**Task inputs**
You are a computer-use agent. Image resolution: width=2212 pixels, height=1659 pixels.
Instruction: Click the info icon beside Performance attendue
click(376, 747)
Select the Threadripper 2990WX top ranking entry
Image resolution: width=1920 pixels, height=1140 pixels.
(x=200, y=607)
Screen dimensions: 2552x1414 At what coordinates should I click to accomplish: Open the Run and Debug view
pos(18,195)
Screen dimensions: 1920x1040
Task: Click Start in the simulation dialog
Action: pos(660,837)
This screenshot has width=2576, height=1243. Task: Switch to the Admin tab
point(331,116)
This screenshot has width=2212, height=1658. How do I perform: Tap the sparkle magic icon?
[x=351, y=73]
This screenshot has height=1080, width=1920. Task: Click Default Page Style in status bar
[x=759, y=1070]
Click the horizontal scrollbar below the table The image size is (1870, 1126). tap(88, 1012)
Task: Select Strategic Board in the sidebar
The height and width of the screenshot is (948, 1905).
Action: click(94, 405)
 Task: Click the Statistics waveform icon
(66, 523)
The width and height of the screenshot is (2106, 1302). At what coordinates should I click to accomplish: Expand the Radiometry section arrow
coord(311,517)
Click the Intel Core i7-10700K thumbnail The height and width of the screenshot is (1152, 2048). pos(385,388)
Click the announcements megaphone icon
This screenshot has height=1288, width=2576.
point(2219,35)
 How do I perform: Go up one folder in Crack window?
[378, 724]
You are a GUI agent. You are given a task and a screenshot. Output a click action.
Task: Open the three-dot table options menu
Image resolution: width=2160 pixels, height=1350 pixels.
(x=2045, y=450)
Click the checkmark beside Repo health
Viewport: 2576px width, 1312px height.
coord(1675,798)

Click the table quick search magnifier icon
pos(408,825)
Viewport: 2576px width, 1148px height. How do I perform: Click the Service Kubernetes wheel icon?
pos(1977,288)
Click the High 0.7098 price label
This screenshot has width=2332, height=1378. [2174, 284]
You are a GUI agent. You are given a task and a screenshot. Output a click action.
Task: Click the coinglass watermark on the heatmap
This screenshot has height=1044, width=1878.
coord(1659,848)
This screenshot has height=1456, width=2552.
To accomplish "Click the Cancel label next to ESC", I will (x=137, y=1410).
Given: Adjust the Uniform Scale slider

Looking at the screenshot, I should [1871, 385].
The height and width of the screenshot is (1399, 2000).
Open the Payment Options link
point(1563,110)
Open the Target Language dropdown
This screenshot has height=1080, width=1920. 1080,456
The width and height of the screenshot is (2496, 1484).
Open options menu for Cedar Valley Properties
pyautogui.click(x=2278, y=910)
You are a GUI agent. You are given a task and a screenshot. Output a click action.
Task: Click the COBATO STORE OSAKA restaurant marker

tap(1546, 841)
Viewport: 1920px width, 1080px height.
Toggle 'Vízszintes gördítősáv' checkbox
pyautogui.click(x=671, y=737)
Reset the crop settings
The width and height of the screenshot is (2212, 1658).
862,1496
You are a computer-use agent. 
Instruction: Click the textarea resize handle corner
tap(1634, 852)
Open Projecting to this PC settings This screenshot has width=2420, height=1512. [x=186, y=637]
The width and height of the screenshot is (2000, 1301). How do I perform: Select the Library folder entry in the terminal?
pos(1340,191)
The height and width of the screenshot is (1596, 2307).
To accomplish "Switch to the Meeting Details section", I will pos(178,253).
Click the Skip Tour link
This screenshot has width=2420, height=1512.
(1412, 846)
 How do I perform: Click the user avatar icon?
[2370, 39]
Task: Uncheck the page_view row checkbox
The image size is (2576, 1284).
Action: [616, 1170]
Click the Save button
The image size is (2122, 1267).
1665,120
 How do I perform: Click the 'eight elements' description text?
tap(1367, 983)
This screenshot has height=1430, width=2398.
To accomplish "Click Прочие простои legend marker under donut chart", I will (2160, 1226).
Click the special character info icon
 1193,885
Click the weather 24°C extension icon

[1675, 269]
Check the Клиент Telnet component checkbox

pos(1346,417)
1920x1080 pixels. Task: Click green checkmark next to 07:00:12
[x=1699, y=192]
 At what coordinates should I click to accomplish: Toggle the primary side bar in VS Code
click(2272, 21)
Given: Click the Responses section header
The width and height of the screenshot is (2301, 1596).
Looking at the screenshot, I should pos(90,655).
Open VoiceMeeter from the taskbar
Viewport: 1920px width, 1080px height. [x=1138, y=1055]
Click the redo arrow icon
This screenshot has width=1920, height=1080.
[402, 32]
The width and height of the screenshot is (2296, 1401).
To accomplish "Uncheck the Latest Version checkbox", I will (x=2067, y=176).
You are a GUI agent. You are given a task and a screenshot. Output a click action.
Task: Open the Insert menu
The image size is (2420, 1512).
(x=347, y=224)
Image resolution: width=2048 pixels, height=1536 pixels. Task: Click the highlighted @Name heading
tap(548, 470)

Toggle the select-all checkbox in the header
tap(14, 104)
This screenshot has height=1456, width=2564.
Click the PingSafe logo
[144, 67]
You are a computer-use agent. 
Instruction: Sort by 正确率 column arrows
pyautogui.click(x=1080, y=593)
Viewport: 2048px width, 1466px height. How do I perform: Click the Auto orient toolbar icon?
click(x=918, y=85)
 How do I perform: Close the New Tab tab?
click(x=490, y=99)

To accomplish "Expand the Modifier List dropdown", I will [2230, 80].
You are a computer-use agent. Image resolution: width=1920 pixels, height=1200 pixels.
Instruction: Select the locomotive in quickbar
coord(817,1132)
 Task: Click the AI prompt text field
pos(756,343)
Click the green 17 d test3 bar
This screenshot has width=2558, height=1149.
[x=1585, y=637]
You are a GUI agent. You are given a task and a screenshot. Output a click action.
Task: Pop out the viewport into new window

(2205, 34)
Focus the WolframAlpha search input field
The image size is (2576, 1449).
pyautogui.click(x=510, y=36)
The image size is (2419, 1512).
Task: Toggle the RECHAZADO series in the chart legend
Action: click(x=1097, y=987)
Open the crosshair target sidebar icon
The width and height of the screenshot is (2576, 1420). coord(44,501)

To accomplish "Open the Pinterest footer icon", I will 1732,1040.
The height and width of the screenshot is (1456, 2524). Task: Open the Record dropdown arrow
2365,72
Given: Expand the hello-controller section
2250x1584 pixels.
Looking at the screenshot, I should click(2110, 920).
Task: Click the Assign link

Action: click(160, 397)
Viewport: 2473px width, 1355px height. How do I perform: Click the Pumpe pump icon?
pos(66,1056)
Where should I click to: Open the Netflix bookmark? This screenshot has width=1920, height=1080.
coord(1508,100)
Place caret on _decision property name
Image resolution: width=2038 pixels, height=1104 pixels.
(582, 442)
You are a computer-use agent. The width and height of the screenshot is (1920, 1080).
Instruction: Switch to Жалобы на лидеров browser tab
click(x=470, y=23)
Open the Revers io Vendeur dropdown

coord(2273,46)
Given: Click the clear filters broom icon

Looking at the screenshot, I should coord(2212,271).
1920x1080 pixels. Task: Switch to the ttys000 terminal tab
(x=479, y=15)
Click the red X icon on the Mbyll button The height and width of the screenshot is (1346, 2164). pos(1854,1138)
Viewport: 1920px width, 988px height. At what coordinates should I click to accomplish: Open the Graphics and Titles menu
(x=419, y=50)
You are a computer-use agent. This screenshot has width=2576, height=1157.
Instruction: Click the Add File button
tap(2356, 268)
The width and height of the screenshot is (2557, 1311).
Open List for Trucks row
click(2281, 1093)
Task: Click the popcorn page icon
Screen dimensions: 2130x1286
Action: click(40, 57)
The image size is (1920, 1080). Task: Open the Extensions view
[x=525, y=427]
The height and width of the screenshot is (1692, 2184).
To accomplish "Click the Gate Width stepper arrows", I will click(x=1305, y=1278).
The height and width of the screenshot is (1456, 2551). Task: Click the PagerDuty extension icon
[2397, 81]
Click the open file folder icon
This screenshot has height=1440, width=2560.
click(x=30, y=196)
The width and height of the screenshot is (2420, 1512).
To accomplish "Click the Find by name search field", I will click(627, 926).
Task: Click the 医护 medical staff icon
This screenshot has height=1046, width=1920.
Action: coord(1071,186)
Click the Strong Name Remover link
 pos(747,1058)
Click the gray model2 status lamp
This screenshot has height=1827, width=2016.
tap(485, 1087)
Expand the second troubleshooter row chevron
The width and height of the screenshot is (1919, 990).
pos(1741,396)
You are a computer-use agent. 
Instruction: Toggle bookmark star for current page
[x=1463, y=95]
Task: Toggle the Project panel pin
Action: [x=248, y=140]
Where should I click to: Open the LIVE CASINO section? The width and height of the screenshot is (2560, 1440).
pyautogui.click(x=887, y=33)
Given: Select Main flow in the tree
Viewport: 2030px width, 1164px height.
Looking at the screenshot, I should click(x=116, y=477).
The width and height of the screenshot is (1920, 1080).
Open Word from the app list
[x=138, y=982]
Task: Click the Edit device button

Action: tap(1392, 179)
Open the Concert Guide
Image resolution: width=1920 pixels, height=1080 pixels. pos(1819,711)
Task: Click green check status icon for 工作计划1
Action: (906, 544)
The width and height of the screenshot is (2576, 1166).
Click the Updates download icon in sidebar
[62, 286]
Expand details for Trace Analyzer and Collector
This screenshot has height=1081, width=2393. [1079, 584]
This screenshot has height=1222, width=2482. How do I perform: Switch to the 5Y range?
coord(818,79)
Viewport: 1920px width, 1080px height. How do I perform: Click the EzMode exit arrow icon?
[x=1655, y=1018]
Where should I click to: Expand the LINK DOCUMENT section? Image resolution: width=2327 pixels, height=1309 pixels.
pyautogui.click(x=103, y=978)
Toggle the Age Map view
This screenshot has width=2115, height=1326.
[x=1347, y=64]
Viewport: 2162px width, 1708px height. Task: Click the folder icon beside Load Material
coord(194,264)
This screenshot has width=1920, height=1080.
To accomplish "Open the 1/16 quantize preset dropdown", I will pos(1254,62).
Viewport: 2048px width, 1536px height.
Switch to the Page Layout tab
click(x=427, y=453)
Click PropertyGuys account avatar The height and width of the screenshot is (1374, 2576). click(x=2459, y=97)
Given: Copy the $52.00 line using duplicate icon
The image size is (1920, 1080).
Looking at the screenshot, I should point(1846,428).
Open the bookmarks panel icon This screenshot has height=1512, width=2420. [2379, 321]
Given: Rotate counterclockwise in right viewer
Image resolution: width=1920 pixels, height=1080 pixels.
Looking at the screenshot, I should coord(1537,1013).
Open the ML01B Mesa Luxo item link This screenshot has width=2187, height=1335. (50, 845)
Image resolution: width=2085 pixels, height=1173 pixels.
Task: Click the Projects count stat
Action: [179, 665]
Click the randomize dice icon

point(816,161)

**What the task requires**
All lines above from the one with "Viewport: 2048px width, 1466px" to the one with "Click the green 17 d test3 bar", inclusive, should be copied exactly, and no other lines.

**Finished task**
Viewport: 2048px width, 1466px height. How do I perform: Click the Auto orient toolbar icon?
click(x=918, y=85)
 How do I perform: Close the New Tab tab?
click(x=490, y=99)

To accomplish "Expand the Modifier List dropdown", I will [2230, 80].
You are a computer-use agent. Image resolution: width=1920 pixels, height=1200 pixels.
Instruction: Select the locomotive in quickbar
coord(817,1132)
 Task: Click the AI prompt text field
pos(756,343)
Click the green 17 d test3 bar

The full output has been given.